Of course, many people unable to work because of illness or disability do have the ability to do a job – but no-one will employ them because they have poor sick leave records, which was, initially, the case with me – before I developed ME and was signed off permanently, I’d never worked a full year in my life, and in my final working year, 1981, I had 6 months sick leave for the second year in succession because of my COPD. I was unemployable, which angered me at the time but, with hindsight, I wouldn’t have employed someone like me, no matter how good they were. And I was very good at my job, which was why I survived for so long, but there are limits.
A GP, interviewed on Radio 2 a short while ago, said that the government’s pernicious scheme was a good thing, as it would enable sick and disabled people who wanted to work to do so. Maybe, but how will it work? And how many such people are there, really?
Wanting to work if someone will have you is one thing, being able to work effectively is something else – I’d love to work for an employer who would pay me, say, £12,000 a year for working 3 hours a day (my travel costs would be the same for a few hours or a whole day), allow me to take off the entire flu season – a time when I simply will not, on medical advice, use public transport (did I mention that my immune system sucks?) – and allow me, perhaps, another month or two sick leave over what remains of the year. A ludicrous idea, obviously, and but that’s the only way I’d be able to work,
Will the government bribe employers to take on these people? Possibly, but that would be highly unethical while there is a single unemployed person available who can do that job without bribery. And wouldn’t such bribery, whether in cash or tax breaks, simply ramp up the costs they claim to want to reduce?
Of course, I think we all know who the first victims of this scheme are going to be – the mentally ill, because (a) they’re a soft target, and (b) they are at least physically able to work – and that’s all that will matter to the DWP storm troopers.

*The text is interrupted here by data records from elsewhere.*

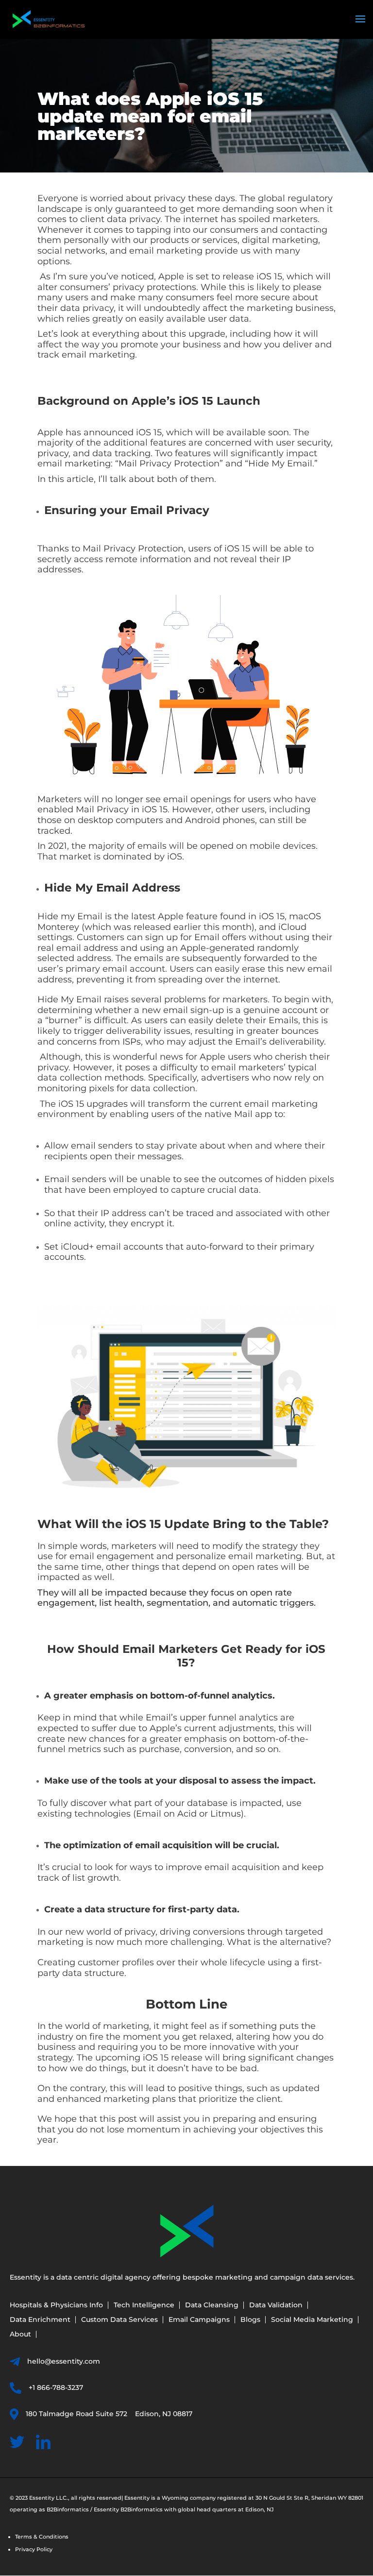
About (20, 2334)
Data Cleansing (211, 2305)
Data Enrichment (40, 2320)
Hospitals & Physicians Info (56, 2305)
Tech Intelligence (144, 2305)
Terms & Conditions (41, 2536)
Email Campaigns (199, 2320)
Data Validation (276, 2305)
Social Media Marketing (312, 2320)
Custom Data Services (119, 2320)
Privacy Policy (33, 2549)
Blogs (250, 2320)
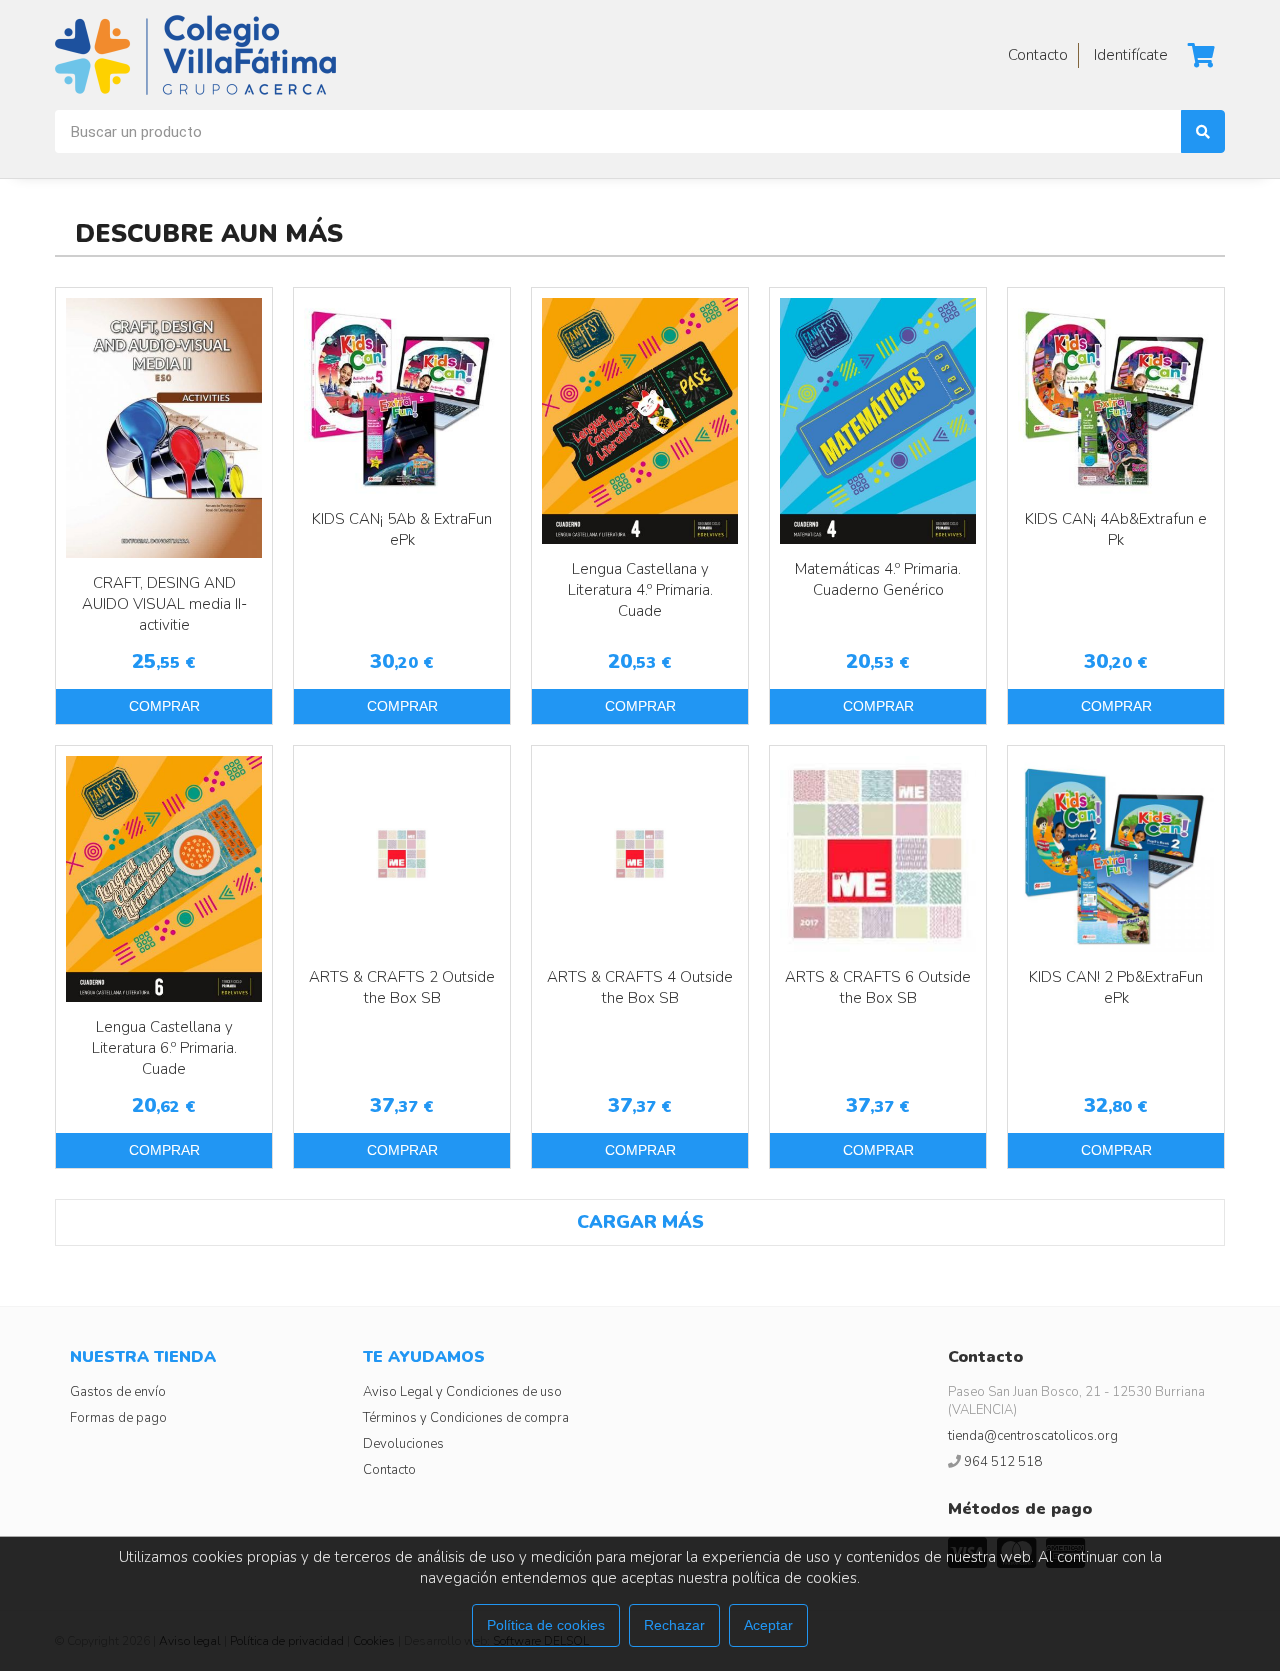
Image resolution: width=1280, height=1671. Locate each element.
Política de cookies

That their mental health will be wrecked, possibly beyond all hope of recovery, will count for nothing.
These are just proposals right now, and have to go through the parliamentary process (though Labour have sidestepped this system in the past, and may well do so again – cast you mind back, and remember, over the past 11 years, how many new laws have been announced while parliament wasn’t in session – there are a few). But let’s assume they’ll put this abortion of a bill to parliament, then that’s when it can be killed in the Commons. I urge all of you to write to your MP, expressing your displeasure at these proposals, and urging him/her to vote against this appalling bill. Do it now.
Oh, and it goes without saying that Jeremy Vine, twat extraordinaire, is going to give us all a kicking during his show today. You think it’ll be a balanced debate? Don’t know why you’d think that – Vine is the BBC’s Daily Mail equivalent.